Reefing newb
Does anyone have good resources for information on starting a seahorse tank? Need good reading and info.
Planning on making my 29 biocube this fall into a seahorse tank...
Who raises seahorses on this forum?
I need a good mentor....
My sister just started her seahorse tank. She's having a hard time finding the sea grass for them. She bought a book on them not sure of the name. Also someone in one of the build threads has one. I can't remember who though.
Thankyou piggy for the info...the blade calerpa is a good choice I am told. Have your sister look at this website. She also has a video of her seahorse tank.
Maybe she can tell you the name of her book?

And yes, tomarrow I think I will just put the clown in the biocube...I'd rather do that then see a deadly fight.
I wouldn't mix a clown and the seahorse beacuse the clownfish will steal and eat all of the food and the seahorded wont have much to eat.

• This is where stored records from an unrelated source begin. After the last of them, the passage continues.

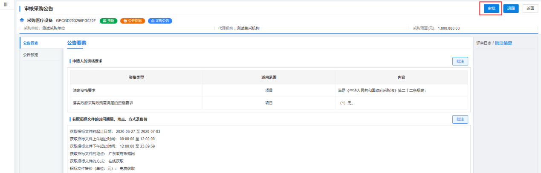541x173 pixels.
Task: Click the 资格类型 table column header
Action: coord(136,77)
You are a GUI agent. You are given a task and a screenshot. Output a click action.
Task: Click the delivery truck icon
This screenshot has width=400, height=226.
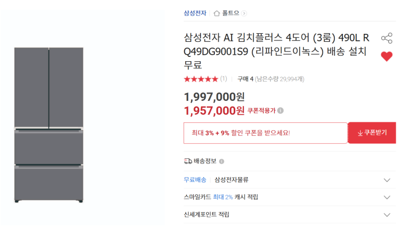click(188, 161)
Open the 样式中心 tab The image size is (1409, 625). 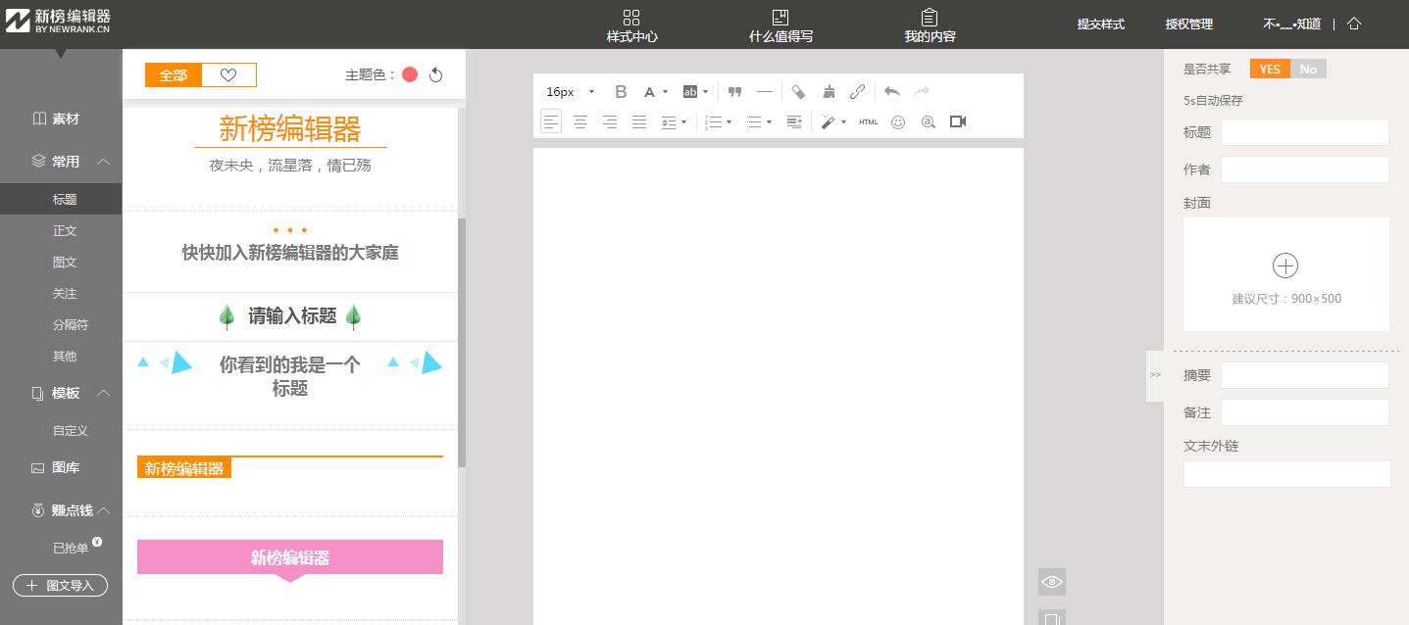[x=631, y=26]
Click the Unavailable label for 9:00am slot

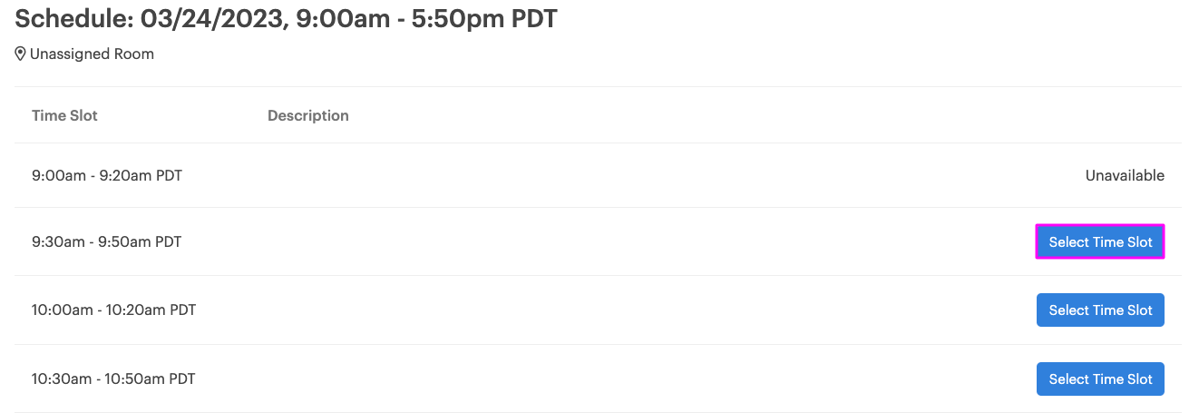coord(1125,175)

Yes, when I do go to seahorses in the biocube...I will have to move several my clown, anemone, frogspawn...ect.
I am wondering if the dragonfish would be able to stay? New to these lil guys...

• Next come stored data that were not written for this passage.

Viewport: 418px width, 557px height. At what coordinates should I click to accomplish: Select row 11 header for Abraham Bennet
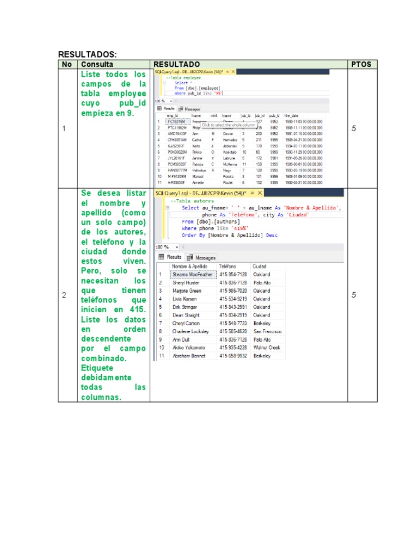161,356
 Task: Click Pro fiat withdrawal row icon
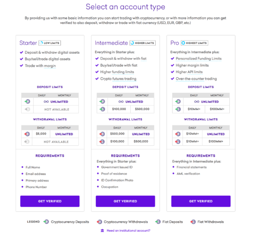[x=178, y=142]
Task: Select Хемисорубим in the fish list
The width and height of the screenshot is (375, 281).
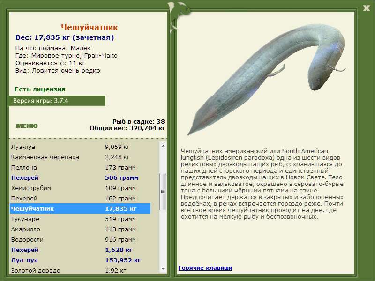Action: pos(80,188)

dragonets are also very slow feeders so they might get along, do you have your dragonets eating frozen because a 29g can not produce enough food constantly for one let alone two
I have them also enjoying cyclop-ezze.
They like it as much as my snails and peppermints.

I did put in like a 1,000 copepods and they reproduce. So, am hoping they can do okay. Otherwise, may have to put one in my 46 bowfront.

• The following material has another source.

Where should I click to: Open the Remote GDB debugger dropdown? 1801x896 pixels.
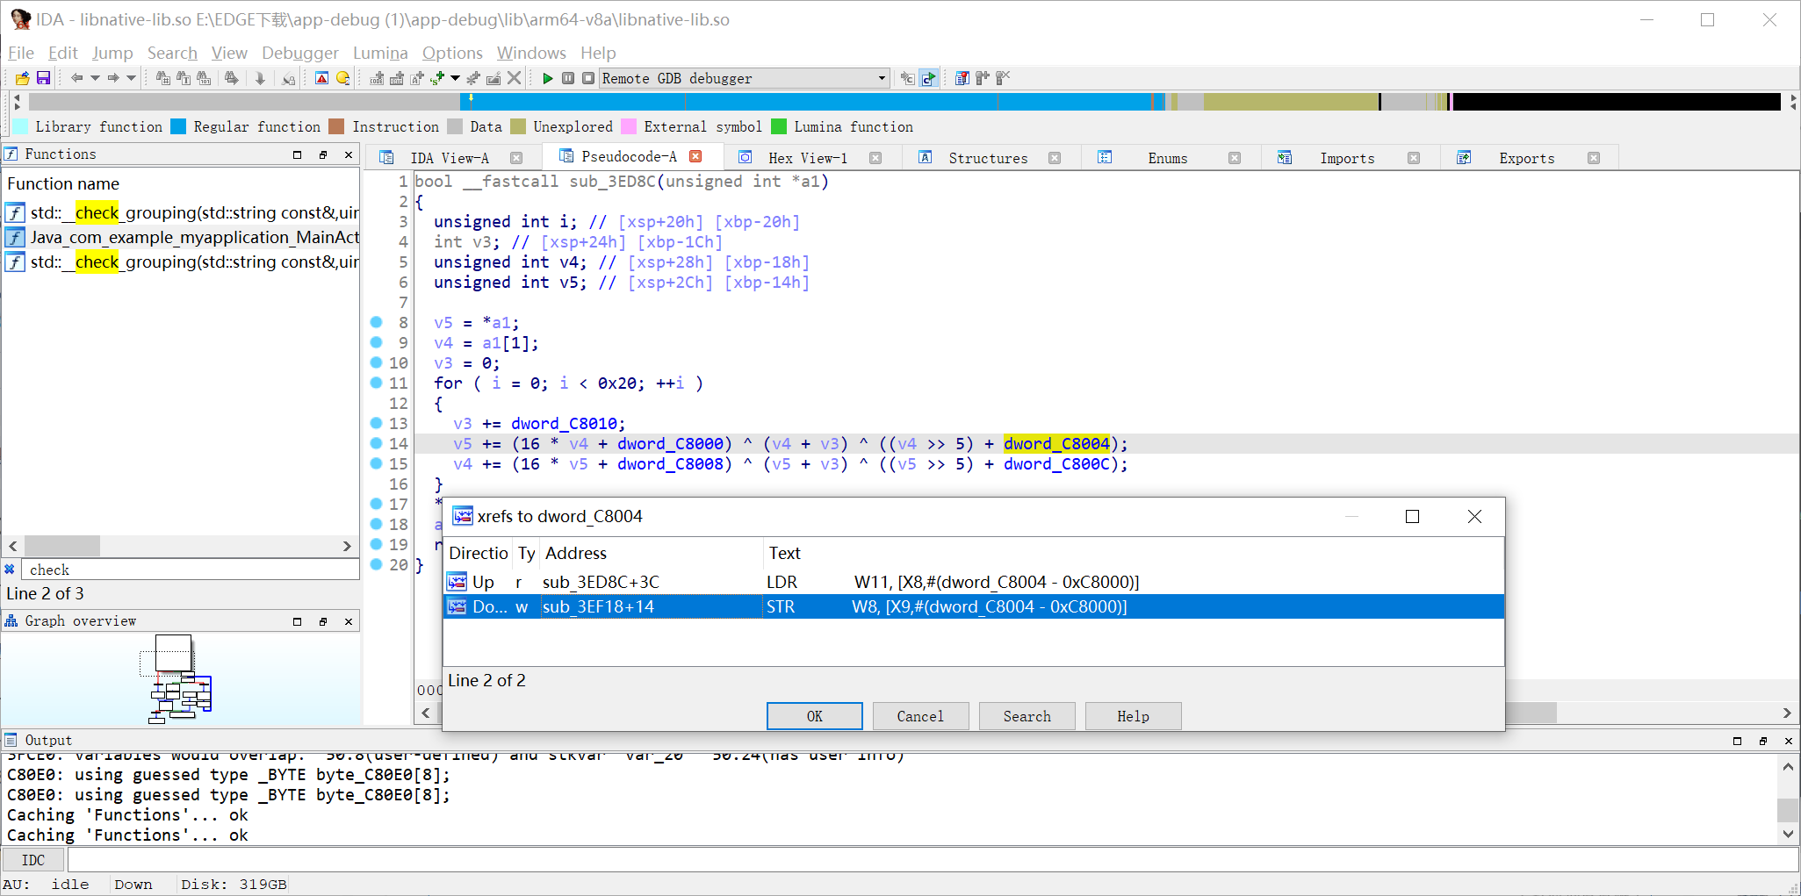(881, 78)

make shure they eat frozen food when you get the i used to have a couple kellog seahorses and many of the wild ones that are in the trade will only eat live food witch will make them very difficult to keep.
Only buy tank-bred seahorses. Not only do they take prepared foods, but they are much healthier and more resistant to disease. The survival rates of wild seahorses in tanks is very low. Tank-bred seahorses are very easy to find and very abundant, so there really is no reason to buy wild caught in the case of this animal.
The name of the book is "Seahorses" (A complete Pet Owner's Manual) by Frank Indiviglio
It's a good read with a lot of info.